There is an additional reason I decided to go overseas for my graduate studies. The disciplines of environmental science and land-use planning are understood and undertaken in radically different ways on the two sides of the Atlantic Ocean. I first became aware of this in 1992, when I took a summer internship with the Kent County Council Department of Economic Development in Maidstone, England. In the United Kingdom, the government has significantly more control over privately-owned land than does the gove rnment in the United States. This level of control has permitted British regulators to experiment with approaching certain problems on a regional basis, instead of cleaning up or planning for individual parcels of land. I believe that American policymakers could adopt some of the British innovations to suit our political scenario, with significant possibilities for increased cleanup efficiencies and streamlined land-use planning. GIS, which at its core is a tool for visualizing places and spaces, can play a crucial role in changing the scope of vision for regulators, landowners, and other concerned parties.

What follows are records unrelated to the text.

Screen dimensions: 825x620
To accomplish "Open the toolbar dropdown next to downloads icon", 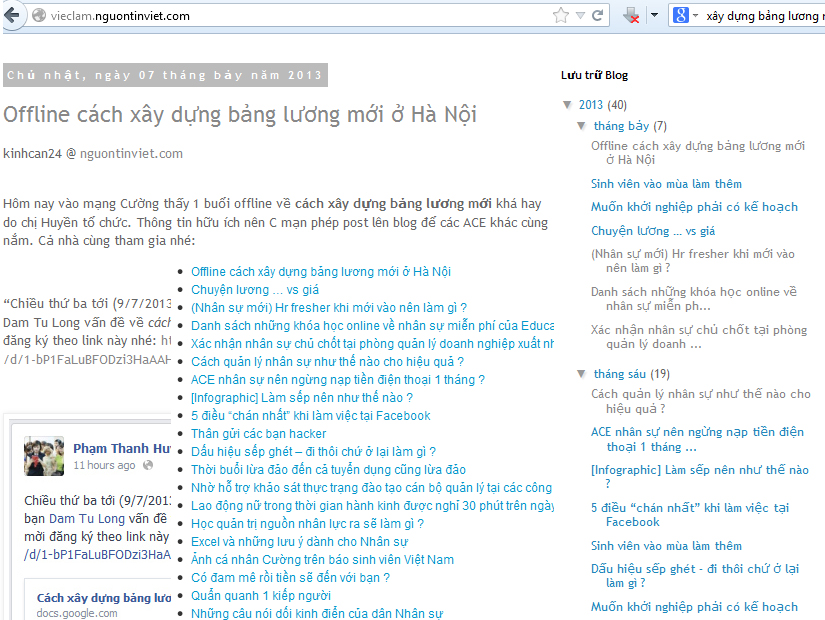I will click(x=654, y=16).
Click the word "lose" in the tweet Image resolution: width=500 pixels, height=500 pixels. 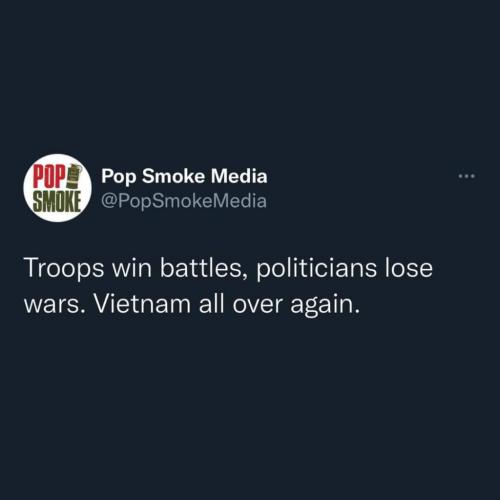pos(409,268)
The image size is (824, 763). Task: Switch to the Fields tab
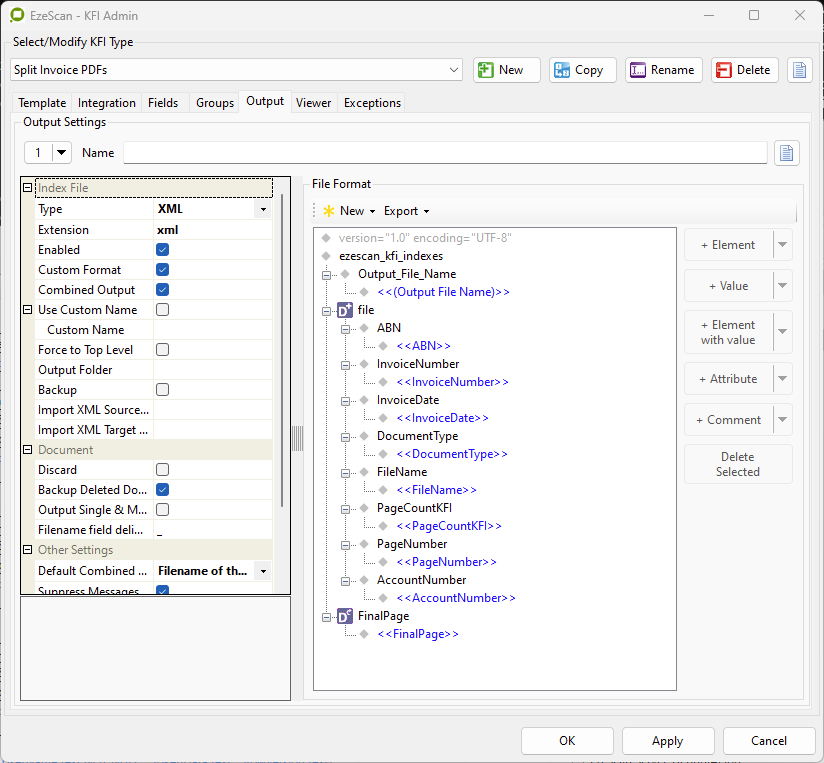click(x=163, y=103)
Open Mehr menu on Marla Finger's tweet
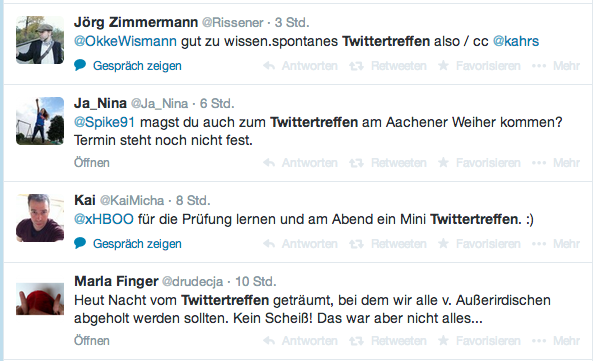Viewport: 593px width, 361px height. pos(556,341)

And there is a final reason I chose the University of Edinburgh program. I want to live in Scotland so I can get to know the nation and its people in a way that two weeks of tourism do not allow. I am certain that Donnaidh would sympathize with my desire to travel to Scotland, for his great-grandson, John C. McPherson, reported that Donnaidh “… often dreamed of seeing his home; and once, so great was his feeling of homesickness, he started to run in the direction of that spot.” I understand my ancestor’s longing for his native land. I traveled to Scotland for two weeks last April, visiting Inverness, the Isle of Skye, and Edinburgh, and I immediately fell in love with the countryside, the people, and the culture I encountered. While Inverness and the Isle of Skye were undeniably beautiful, it was Edinburgh that completely won my heart. The city is a marvelous metropolis of approximately 600,000 people and hundreds of years of history. I am delighted that I have the opportunity to spend an entire year, living within one-half mile of Edinburgh Castle, St. Giles Cathedral, Holyrood Palace, and the new Scottish Parliament.
I also welcome the chance to be an informal American ambassador, mingling with students from all over the world and creating bonds of friendship that cross national borders. I believe that, upon returning to Philadelphia after the completion of my degree, I will be a continuation of the tradition of Scots-Americans making valuable contributions to our area. It is my intention to locate in Philadelphia and continue to work in the environmental remediation consulting field.